I think a ev would make a great rally car with all it's instant tq, but with rally raid there long races so range would be a problem. As for if the rover will make a good rally car just look at Bowler.


----------



## FunOhmer (Jan 31, 2014)

Dustin_mud said:


> I think a ev would make a great rally car with all it's instant tq, but with rally raid there long races so range would be a problem. As for if the rover will make a good rally car just look at Bowler.

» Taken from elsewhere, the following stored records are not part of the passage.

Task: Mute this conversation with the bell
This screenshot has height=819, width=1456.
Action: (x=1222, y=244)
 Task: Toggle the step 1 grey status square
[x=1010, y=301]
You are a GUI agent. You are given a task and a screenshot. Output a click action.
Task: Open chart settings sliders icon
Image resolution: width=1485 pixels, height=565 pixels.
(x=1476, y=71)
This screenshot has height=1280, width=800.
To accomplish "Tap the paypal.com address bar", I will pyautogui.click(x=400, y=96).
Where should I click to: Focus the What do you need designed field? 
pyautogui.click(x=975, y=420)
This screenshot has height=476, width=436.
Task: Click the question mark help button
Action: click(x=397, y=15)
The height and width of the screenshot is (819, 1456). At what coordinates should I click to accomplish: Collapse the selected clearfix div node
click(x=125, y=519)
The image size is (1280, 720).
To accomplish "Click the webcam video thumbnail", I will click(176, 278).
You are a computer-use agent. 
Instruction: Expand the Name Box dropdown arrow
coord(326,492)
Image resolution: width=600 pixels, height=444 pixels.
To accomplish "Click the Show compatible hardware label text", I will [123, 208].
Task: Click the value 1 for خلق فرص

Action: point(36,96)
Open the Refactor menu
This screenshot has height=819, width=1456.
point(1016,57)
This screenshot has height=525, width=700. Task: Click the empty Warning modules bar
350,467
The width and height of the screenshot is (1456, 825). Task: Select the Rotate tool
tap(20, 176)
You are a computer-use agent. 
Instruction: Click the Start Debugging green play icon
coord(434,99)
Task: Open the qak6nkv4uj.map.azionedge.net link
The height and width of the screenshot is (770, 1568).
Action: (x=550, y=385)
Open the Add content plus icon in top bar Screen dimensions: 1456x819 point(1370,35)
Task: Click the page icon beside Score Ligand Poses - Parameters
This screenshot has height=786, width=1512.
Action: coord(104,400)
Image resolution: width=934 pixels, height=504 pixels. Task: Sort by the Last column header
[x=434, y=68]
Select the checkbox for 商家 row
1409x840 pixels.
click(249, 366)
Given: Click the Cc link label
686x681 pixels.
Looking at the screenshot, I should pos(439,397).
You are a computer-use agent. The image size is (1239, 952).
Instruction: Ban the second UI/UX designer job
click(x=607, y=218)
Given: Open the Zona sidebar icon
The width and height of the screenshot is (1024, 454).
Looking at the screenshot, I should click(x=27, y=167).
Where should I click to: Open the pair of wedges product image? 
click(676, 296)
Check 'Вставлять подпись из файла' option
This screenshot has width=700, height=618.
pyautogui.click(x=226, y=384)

The stages in the uk only last 10 minutes perhaps, so would range still be an issue?


----------



## Dustin_mud (May 22, 2012)

Oh when I thr rally raid I think of Dakar stages, yes I would think you should be good.


----------



## dougingraham (Jul 26, 2011)

FunOhmer said:


> Would going electric also save quite a bit of weight?


Probably not but it might. From looking at a few conversions it appears that if you design for around a 50 mile range the vehicle manages to end up about the same weight or maybe just a little heavy. It really is about the battery. 10 minute stages if you were averaging 60mph would be 10 miles. A 10 mile range is very modest. The problem is going to be making a battery pack that can put out high power levels with maybe only a 20 mile range. This would require only a 3C average which most of the cells can do. But you also need to be able to do high currents in order to get the torque you are looking for.

Best Wishes!


----------



## FunOhmer (Jan 31, 2014)

dougingraham said:


> Probably not but it might. From looking at a few conversions it appears that if you design for around a 50 mile range the vehicle manages to end up about the same weight or maybe just a little heavy. It really is about the battery. 10 minute stages if you were averaging 60mph would be 10 miles. A 10 mile range is very modest. The problem is going to be making a battery pack that can put out high power levels with maybe only a 20 mile range. This would require only a 3C average which most of the cells can do. But you also need to be able to do high currents in order to get the torque you are looking for.
> 
> Best Wishes!


Thanks Doug, seems like a goer then 👍


----------



## McRat (Jul 10, 2012)

I would 'think' running 4 permanent magnet DC motors would rock in Rally.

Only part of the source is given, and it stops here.